No matter how hard Moscow, Washington or the international press try to force it to come down on one side of the dispute, the most Beijing has been willing to say is that all sides should “remain calm and exercise restraint” and come to a “peaceful resolution”.
Meanwhile, China’s foreign minister chose his first annual press conference on Saturday as the moment to declare that Sino-Russian ties are better than ever.
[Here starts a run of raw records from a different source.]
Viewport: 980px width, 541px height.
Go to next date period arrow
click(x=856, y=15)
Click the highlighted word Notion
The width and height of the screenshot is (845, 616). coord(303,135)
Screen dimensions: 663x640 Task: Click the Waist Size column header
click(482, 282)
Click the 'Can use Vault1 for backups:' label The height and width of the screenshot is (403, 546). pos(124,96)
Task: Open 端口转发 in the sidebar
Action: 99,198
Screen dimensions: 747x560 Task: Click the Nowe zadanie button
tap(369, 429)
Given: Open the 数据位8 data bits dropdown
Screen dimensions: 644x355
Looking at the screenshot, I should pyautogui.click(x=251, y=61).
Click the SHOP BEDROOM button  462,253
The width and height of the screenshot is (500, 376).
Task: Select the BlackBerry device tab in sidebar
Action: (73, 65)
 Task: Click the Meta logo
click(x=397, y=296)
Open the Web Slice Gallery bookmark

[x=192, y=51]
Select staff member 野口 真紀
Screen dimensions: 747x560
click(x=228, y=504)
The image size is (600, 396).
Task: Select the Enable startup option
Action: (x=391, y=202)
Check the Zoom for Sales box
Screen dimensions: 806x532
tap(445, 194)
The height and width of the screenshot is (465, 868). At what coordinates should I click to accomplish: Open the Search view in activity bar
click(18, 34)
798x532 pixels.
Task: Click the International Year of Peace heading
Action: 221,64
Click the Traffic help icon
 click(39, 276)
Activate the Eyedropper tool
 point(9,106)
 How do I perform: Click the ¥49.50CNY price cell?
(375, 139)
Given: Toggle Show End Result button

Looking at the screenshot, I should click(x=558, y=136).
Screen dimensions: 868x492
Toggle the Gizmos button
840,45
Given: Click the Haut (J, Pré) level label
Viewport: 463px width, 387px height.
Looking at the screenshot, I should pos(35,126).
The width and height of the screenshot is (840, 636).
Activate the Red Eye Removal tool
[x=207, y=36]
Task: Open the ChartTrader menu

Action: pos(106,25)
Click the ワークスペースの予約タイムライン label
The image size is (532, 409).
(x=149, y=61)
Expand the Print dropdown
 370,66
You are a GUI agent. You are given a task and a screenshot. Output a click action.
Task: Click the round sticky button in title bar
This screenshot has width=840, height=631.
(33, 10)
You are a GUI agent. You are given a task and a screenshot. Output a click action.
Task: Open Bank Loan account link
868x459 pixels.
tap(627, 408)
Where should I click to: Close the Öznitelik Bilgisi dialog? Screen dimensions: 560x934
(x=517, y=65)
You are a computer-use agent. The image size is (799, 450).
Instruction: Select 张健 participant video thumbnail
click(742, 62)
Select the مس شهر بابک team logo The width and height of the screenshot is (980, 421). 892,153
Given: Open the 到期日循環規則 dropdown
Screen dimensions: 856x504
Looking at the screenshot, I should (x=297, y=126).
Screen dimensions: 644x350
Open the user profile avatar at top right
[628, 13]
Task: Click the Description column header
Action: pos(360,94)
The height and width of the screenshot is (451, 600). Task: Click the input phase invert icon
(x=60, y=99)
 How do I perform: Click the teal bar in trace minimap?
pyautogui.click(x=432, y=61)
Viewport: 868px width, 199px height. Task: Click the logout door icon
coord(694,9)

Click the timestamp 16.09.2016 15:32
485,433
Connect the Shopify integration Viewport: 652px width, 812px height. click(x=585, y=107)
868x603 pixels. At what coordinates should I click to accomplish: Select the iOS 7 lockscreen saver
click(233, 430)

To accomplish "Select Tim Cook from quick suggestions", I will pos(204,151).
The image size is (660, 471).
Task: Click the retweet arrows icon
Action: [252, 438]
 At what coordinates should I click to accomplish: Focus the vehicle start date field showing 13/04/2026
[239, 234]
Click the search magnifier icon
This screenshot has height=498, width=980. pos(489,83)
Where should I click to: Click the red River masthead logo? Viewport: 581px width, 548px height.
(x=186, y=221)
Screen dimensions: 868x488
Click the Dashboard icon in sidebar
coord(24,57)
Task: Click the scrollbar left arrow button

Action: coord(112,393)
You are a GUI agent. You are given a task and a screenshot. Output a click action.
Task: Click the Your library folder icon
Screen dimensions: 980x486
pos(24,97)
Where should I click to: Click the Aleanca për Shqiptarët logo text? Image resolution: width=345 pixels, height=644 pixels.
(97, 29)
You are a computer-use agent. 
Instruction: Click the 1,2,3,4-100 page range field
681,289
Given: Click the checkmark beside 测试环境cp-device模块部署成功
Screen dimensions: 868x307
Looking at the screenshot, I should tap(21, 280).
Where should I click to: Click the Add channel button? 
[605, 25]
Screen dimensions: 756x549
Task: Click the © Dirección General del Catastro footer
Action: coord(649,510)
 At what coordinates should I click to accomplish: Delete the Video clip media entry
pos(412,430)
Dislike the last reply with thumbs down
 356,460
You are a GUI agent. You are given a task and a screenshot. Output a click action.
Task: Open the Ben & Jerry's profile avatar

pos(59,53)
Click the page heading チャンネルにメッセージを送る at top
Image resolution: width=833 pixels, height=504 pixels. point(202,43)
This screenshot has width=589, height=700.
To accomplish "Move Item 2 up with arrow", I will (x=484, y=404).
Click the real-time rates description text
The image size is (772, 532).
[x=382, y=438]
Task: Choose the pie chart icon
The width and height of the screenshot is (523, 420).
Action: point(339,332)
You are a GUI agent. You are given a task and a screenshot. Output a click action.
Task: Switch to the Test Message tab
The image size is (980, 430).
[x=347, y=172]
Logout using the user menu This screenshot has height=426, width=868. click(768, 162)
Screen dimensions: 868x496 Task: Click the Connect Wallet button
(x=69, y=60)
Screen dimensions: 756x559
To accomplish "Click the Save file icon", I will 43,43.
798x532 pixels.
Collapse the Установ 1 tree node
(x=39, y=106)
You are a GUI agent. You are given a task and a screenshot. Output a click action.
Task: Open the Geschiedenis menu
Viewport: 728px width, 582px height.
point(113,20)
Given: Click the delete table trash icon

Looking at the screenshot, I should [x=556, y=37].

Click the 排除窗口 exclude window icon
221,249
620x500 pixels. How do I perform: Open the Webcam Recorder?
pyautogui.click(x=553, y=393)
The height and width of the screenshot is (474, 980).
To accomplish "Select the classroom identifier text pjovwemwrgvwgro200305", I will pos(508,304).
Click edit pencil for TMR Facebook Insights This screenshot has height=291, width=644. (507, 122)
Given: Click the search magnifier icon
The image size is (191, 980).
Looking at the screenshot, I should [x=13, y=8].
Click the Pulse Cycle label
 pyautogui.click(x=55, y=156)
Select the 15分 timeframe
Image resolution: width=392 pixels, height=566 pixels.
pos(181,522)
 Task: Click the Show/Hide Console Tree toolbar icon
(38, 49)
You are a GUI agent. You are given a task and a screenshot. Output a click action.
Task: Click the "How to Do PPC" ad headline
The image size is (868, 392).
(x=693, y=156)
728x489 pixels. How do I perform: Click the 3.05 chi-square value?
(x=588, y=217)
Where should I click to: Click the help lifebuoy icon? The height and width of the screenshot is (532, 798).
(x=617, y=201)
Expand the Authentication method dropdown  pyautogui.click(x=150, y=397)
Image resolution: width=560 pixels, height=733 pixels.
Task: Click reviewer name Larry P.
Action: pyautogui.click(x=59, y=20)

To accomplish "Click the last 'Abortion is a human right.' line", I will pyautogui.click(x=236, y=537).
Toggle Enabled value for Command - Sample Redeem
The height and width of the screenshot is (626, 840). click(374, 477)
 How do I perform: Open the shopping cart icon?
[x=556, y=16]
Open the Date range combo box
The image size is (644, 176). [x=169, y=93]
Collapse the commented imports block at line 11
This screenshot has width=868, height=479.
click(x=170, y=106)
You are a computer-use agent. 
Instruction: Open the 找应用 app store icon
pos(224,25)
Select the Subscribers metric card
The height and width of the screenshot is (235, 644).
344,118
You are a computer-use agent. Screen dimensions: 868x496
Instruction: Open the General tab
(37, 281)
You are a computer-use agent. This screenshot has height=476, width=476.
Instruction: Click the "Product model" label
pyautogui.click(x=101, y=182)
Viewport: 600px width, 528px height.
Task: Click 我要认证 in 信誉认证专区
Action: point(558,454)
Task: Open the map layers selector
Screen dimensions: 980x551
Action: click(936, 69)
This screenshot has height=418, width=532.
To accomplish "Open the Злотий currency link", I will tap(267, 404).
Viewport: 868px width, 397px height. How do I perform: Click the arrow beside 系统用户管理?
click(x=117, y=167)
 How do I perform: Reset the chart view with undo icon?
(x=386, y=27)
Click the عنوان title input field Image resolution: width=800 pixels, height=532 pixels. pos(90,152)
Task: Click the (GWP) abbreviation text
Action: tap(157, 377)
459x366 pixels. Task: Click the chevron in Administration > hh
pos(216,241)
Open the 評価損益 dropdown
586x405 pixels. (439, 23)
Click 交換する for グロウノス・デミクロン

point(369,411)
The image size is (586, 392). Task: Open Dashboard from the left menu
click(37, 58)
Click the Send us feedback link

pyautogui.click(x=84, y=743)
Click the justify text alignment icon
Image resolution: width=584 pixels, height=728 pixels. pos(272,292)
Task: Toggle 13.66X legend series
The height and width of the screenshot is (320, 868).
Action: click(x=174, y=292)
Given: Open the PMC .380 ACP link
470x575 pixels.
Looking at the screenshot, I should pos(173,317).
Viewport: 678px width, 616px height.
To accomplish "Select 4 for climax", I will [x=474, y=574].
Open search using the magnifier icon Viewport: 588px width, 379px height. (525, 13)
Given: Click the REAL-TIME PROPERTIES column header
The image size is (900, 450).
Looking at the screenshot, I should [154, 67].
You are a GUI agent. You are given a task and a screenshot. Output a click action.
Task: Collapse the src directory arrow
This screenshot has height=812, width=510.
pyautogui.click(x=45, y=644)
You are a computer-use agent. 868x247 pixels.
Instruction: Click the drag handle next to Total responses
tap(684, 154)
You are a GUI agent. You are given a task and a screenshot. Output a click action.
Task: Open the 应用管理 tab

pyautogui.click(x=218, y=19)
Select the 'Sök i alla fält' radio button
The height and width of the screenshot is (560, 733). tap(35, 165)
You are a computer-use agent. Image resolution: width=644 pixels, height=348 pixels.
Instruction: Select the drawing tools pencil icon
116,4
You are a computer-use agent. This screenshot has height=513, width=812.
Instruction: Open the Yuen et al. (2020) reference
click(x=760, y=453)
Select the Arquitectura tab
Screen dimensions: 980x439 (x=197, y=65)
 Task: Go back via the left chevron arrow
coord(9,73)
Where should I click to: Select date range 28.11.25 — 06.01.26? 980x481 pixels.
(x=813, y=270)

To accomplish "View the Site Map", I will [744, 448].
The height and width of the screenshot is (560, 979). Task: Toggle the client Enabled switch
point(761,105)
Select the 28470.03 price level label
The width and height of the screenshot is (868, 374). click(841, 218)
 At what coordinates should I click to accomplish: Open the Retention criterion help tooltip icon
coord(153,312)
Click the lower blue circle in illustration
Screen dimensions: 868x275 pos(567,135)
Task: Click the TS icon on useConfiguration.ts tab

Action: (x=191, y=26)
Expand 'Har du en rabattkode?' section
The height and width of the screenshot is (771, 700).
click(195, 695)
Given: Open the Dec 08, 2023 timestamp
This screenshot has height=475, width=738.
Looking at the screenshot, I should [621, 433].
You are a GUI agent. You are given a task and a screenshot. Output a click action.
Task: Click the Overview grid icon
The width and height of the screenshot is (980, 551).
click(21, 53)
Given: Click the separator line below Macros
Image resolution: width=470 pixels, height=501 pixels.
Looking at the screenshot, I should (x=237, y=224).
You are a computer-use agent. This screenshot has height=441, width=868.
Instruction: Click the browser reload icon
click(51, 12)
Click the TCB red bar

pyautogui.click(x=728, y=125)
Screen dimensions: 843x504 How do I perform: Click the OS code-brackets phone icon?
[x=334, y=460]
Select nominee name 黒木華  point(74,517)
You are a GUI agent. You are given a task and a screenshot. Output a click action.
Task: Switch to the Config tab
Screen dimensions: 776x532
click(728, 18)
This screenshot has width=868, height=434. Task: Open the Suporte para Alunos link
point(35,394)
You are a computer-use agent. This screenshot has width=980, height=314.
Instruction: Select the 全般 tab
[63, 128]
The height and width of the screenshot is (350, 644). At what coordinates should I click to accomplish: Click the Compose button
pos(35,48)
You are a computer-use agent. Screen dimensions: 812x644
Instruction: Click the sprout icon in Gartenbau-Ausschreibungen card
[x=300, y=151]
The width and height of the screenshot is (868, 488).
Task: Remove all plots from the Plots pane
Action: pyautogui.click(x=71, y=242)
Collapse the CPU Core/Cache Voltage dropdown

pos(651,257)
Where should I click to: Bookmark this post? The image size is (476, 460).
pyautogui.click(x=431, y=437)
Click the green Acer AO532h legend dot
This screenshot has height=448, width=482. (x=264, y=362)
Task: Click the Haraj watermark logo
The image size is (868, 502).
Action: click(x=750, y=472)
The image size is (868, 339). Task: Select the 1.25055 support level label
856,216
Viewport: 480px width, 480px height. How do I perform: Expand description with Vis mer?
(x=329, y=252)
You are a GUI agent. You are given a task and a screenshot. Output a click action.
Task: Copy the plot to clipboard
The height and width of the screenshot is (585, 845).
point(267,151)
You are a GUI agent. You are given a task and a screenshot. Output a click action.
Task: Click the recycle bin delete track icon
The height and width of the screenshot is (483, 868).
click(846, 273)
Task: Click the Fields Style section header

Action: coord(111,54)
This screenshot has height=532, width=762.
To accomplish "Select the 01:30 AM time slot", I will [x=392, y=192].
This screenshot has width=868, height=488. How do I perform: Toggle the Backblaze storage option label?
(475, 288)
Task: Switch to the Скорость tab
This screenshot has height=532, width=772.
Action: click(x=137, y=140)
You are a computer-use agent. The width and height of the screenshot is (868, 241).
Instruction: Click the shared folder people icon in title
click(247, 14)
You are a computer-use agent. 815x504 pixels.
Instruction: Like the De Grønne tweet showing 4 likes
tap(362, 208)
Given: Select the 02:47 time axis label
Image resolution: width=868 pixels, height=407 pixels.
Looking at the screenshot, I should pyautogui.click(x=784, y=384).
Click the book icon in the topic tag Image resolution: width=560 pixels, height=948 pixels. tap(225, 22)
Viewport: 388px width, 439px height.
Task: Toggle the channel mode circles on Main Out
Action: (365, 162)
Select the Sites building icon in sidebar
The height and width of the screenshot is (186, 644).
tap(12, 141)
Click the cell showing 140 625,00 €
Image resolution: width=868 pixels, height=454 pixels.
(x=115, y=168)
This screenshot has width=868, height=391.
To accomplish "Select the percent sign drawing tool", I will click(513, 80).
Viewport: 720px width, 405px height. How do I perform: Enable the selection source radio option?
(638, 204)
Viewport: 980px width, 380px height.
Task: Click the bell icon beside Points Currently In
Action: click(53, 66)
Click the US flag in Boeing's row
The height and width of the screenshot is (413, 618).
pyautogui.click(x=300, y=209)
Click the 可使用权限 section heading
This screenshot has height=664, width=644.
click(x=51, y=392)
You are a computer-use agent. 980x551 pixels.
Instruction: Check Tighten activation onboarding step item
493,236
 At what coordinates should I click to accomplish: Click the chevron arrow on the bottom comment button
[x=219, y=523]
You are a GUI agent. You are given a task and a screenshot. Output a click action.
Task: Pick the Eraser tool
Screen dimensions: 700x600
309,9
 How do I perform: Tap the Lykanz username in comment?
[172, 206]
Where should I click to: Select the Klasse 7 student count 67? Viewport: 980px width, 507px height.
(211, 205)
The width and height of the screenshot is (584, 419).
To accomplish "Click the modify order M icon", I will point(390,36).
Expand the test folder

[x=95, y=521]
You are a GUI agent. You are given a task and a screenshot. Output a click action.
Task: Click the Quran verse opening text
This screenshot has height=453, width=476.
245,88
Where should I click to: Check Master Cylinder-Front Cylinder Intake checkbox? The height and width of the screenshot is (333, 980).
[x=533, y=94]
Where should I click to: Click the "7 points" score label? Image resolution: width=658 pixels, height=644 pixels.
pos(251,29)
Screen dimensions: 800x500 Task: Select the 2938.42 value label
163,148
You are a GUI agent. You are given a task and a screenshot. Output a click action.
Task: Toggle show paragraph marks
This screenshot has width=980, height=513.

So what is China’s real position on the crisis in Ukraine?
Strange as it may seem for many in the west, who are used to their leaders expounding on far-flung parts of the globe they cannot always pronounce, the world’s second-largest economy and top superpower contender does not really have a stance on Ukraine, or many other issues that have hit international headlines.
As one senior strategic adviser to the government put it in a private conversation: “Russia is our friend but this is typically aggressive Russian behaviour; we’re going to lie low on this issue, wait and see how it plays out and at the end we’ll be friends with everybody.”
This may seem more like the policy countries such as Luxembourg or New Zealand might adopt towards the conflict but China is just not ready to start throwing its weight around in parts of the world that clearly lie within other people’s spheres of influence.
In contrast, in its own neighbourhood, China has explicitly moved away from its former passivity and openly describes its foreign policy as “active”.
That is obvious in everything it does these days, from the recent declaration of an “air defence identification zone” covering disputed islands in the East China Sea to its largest ever naval rescue operation under way in the search for missing Malaysia Airlines flight MH370.
Outside of east Asia, at least when its own interests are not directly involved, in many ways China’s position in international affairs is rather noble.
In a nutshell, China stands for non-interference, dialogue, negotiation, peaceful resolution of conflict, respect for sovereignty and territorial integrity and a voice for all nations no matter their size.
Chinese diplomats argue, quite reasonably, that when foreign powers meddle in the internal conflicts of other countries they almost always make the situation worse. In the case of Ukraine, China has very little direct stake in the conflict or the outcome, certainly compared with Europe, Russia or even the US.
Apparently Beijing is waiting for delivery of a Ukrainian hovercraft, it sometimes orders jet engines from Kiev for its military, and it has invested in some agricultural projects in the country. That hardly constitutes core interests.
“In more and more instances the world wants to hear what China thinks,” one senior official told the Financial Times last week.
“But as our influence grows we are even more reluctant to take sides or make strong statements because we understand that the more important we are, the more likely our interference will complicate things and make them worse.”
这一点如今在中国的一切行为中显而易见——从不久前在东海划设覆盖争议岛屿的防空识别区，到展开有史以来规模最大的海上搜寻行动，寻找失踪的马来西亚航空公司(Malaysia Airlines) MH370航班。